From: Suren Baghdasaryan <surenb@google.com>
To: Linus Torvalds <torvalds@linux-foundation.org>
Cc: Andrew Morton <akpm@linux-foundation.org>,
Thorsten Leemhuis <regressions@leemhuis.info>,
Bagas Sanjaya <bagasdotme@gmail.com>,
Jacob Young <jacobly.alt@gmail.com>,
Laurent Dufour <ldufour@linux.ibm.com>,
Linux Kernel Mailing List <linux-kernel@vger.kernel.org>,
Linux Memory Management <linux-mm@kvack.org>,
Linux PowerPC <linuxppc-dev@lists.ozlabs.org>,
Linux ARM <linux-arm-kernel@lists.infradead.org>,
Greg KH <gregkh@linuxfoundation.org>,
Linux regressions mailing list <regressions@lists.linux.dev>
Subject: Re: Fwd: Memory corruption in multithreaded user space program while calling fork
Date: Sat, 8 Jul 2023 12:17:10 -0700 [thread overview]
Message-ID: <CAJuCfpHszCAc5hDdsxry+1xh3kz+=jsYdBCXKQez-Th9LESSZA@mail.gmail.com> (raw)

Word and element pointing rows:
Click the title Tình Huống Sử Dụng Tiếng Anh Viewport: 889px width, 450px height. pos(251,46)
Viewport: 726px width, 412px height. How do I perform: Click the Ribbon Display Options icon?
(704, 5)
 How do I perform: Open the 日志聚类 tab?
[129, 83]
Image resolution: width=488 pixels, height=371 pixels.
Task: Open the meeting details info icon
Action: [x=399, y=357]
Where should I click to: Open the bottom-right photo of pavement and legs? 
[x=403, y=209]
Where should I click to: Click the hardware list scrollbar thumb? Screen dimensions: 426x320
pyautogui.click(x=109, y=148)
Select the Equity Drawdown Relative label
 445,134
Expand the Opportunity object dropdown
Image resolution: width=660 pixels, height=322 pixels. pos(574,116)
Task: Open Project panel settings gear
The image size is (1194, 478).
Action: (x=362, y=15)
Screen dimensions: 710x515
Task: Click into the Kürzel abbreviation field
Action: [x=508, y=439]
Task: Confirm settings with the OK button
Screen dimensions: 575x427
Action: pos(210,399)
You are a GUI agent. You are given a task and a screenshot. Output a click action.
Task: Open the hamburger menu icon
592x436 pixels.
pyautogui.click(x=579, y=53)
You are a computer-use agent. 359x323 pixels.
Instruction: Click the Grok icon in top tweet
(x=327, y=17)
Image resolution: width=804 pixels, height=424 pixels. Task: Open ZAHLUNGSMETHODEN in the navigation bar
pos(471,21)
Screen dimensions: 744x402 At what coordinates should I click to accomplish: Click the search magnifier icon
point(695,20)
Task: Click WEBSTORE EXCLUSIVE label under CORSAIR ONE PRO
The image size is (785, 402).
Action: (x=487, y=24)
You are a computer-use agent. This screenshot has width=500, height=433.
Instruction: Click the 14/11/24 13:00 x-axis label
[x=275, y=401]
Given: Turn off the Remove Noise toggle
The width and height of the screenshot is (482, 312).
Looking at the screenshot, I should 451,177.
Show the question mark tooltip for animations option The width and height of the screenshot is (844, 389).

_Instruction:_
Can you carry on the kernel mailing-list email about memory corruption during fork from the point where it stops? The rows have nothing to do with this.

_Exercise response:_
In-Reply-To: <CAHk-=wi-99-DyMOGywTbjRnRRC+XfpPm=r=pei4A=MEL0QDBXA@mail.gmail.com>
On Sat, Jul 8, 2023 at 12:06 PM Linus Torvalds
<torvalds@linux-foundation.org> wrote:
>
> On Sat, 8 Jul 2023 at 11:40, Suren Baghdasaryan <surenb@google.com> wrote:
> >
> > My understanding was that flush_cache_dup_mm() is there to ensure
> > nothing is in the cache, so locking VMAs before doing that would
> > ensure that no page faults would pollute the caches after we flushed
> > them. Is that reasoning incorrect?
>
> It is indeed incorrect.
>
> The VIVT caches are fundamentally broken, and we have various random
> hacks for them to make them work in legacy situations.
>
> And that flush_cache_dup_mm() is exactly that: a band-aid to make sure
> that when we do a fork(), any previous writes that are dirty in the
> caches will have made it to memory, so that they will show up in the
> *new* process that has a different virtual mapping.
>
> BUT!
>
> This has nothing to do with page faults, or other threads.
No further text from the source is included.